L’année suivante, en 1973, les États-Unis ont retiré leurs troupes du pays. Évidemment, la relation de cause à effet entre la publication de la photo et la fin de la guerre n’est pas à affirmer sans prendre de pincettes. Le site Mots d’images précise que la fin de la guerre était déjà en vue à l’époque, et que “sa très grande force iconique vient de sa propagation. Elle a été utilisée, récupérée et décontextualisée par d’innombrables mouvements idéologiques, politiques ou religieux”.
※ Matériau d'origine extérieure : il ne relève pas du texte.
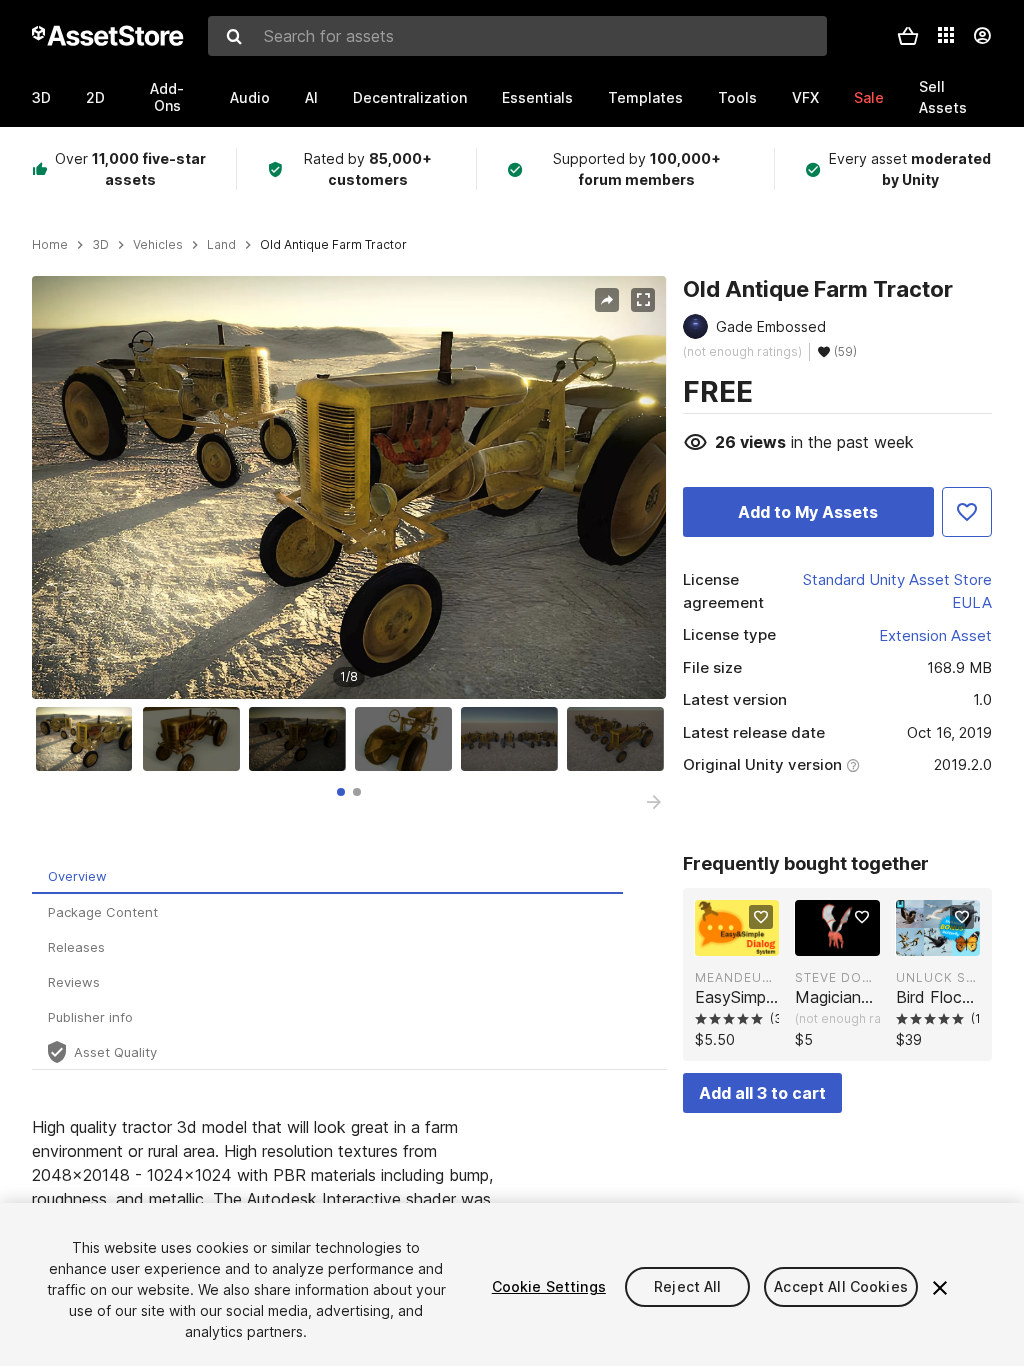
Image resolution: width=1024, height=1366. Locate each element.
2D (95, 97)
L’artiste Banksy a lui aussi aussi détourné l’image de la petite fille (voir ci-dessous), en l’entourant de Ronald McDonald et Mickey Mouse, deux figures du capitalisme américain. Au milieu des deux personnages souriants et nonchalants, la détresse de la petite est d’autant plus désarmante. Le montage rappelle la position de pions innocents qu’ont Kim Phuc et ses contemporains, perdus dans le jeu des puissances mondiales.
L’image a encore fait couler de l’encre il y a quelques mois, lorsque Facebook l’a censurée à cause de la nudité de l’enfant. L’équipe de Mark Zuckerberg a expliqué sa décision : “Bien que nous reconnaissions l’aspect iconique de cette photo, il nous est difficile de créer une distinction qui permettrait de publier la photo d’un enfant nu dans certains cas, et pas dans d’autres.” Cette annonce ayant crée un tollé sur Internet, le réseau social a finalement autorisé la publication de l’image.
Une carrière d’un demi-siècle qui documente l’évolution de nos sociétés
Il est intéressant de noter qu’une autre photographie de Nick Ut, également passée à la postérité, est une image prise exactement 35 ans après celle de la petite fille au napalm. Et dans les deux cas, c’est en photographiant une fille en pleurs que Nick Ut a vu ses photos faire le tour des médias. Lorsque Paris Hilton sort du tribunal le 8 juin 2007 pour être conduite en prison, les photographes se pressent autour de sa voiture. Nick Ut est le seul à immortaliser le visage de la jeune célébrité, en larmes sur la banquette arrière.
À des années lumières des préoccupations de la petite Kim Phuc trente-cinq and plus tôt, l’image de Paris Hilton en pleurs a pourtant fait le tour des tabloïds et des sites Internet en un clin d’œil. Concernant cette évolution de l’intérêt de la société pour l’actualité, le photographe affirmait en 2014 :
“Je me souviens que Michael Jackson est mort au même moment qu’un soldat était tué en Afghanistan. Michael Jackson a fait la une, mais je ne crois pas que les victimes de la guerre sont apparues sur une quelconque page ce jour-là. Et il ne s’agissait pas d’un tabloïd, mais d’un journal d’actualités. Les photographes de guerre vont dans des zones de conflit pour prendre des photos que personne ne veut voir, et ne verra probablement jamais.”
Du Vietnam à Los Angeles, de 1966 à 2017, Nick Ut a laissé durablement son empreinte dans le monde de la photographie et, plus largement, dans la documentation de notre monde. C’est une retraite bien méritée qu’il peut désormais s’offrir.